A friend recalled how Kaye always had a gift to give a friend or loved one.
"Lori died on Shabbat. Lori died on Passover. Lori died in a synagogue. And Lori died saving our Rabbi," her friend said.
Rabbi Yonah Fradkin said that Kaye would want to be positive in the face of hate.
“There was one sacrifice chosen and that was the purest and most beautiful person that we had in the congregation. The person that cared for everyone. The person that loved everyone. The person that was the strength and the pillar when anyone had a problem. Lori would be the first one to come forward and say, ‘How can I help you,’” Fradkin said to the congregation.
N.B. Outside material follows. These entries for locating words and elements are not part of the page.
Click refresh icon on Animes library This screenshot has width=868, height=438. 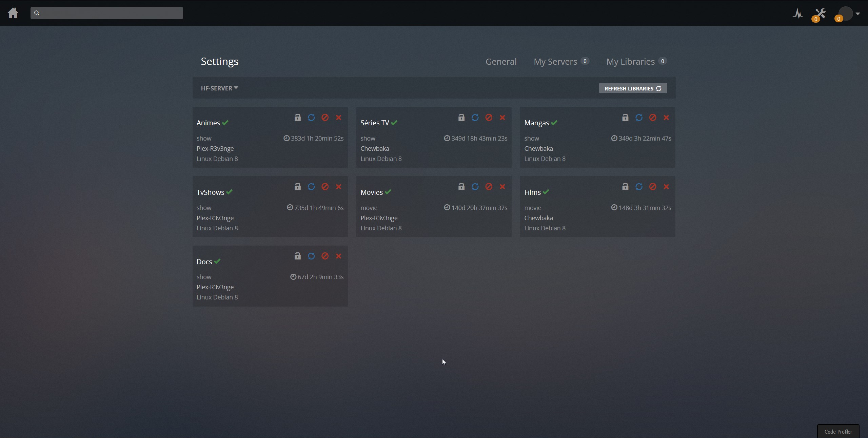pyautogui.click(x=311, y=118)

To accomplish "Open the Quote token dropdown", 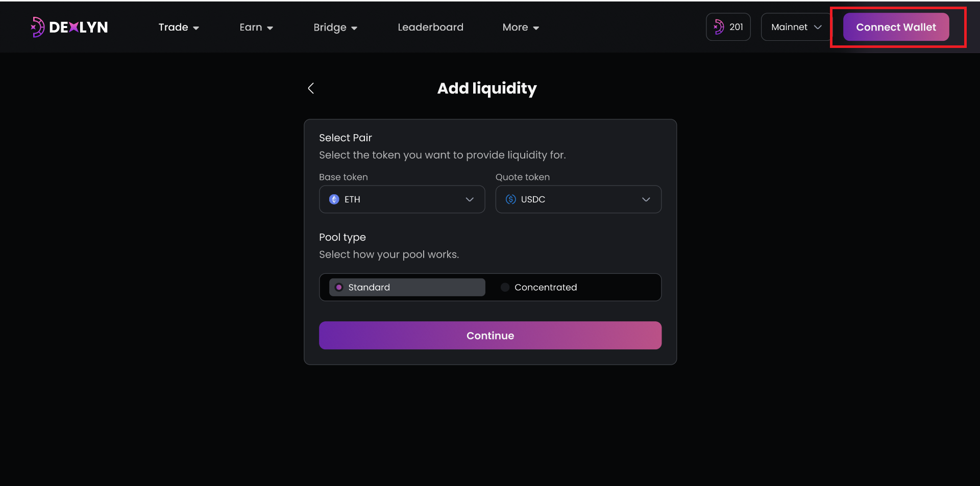I will (578, 199).
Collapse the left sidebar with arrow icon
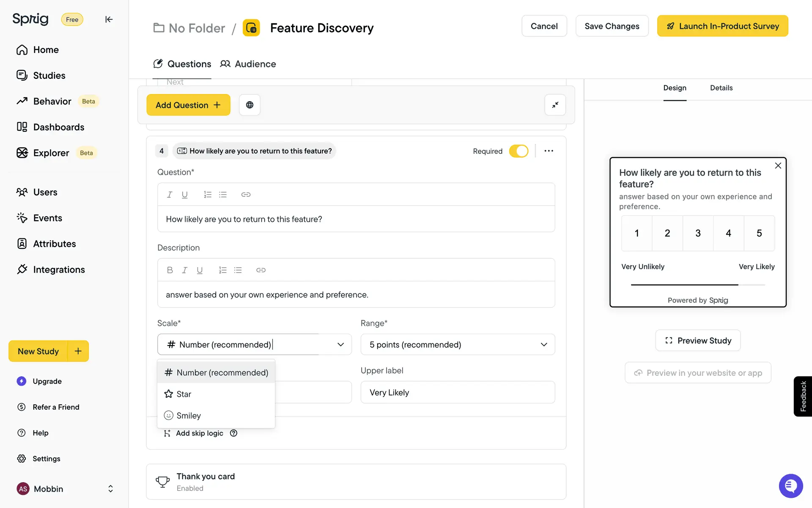This screenshot has height=508, width=812. pyautogui.click(x=109, y=19)
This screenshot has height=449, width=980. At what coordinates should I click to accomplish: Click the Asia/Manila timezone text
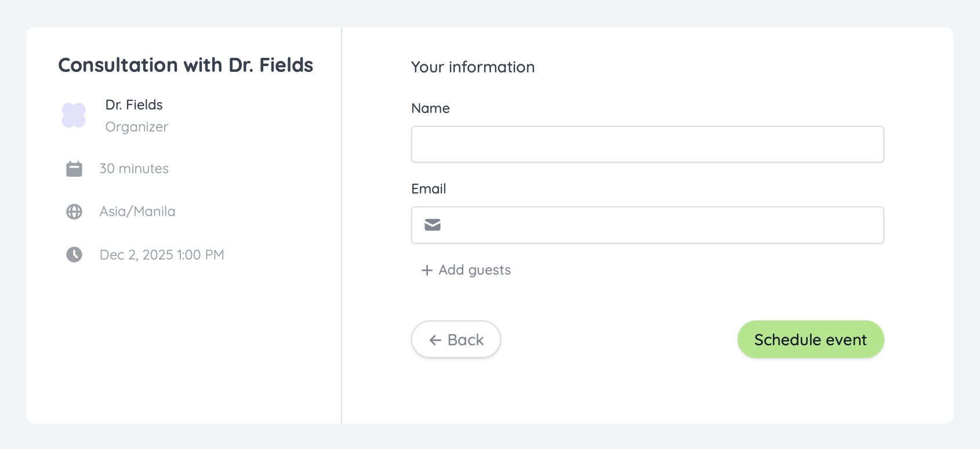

"May we go out and help and do more and share kindness and not let terror destroy us in any way shape or form," he said.
All of the victims share what happened during the shooting at Poway synagogue. NBC 7's Erika Cervantes has more.
At the end of the service, Rabbi Goldstein said the congregation would continue to work to make the world a better place and will continue to hold services in the face of danger like the one that visited the temple on Saturday.
“We don’t go down for one moment. We don’t allow anyone – no terrorist, no murderer, no evil – to shut us down," Goldstein said.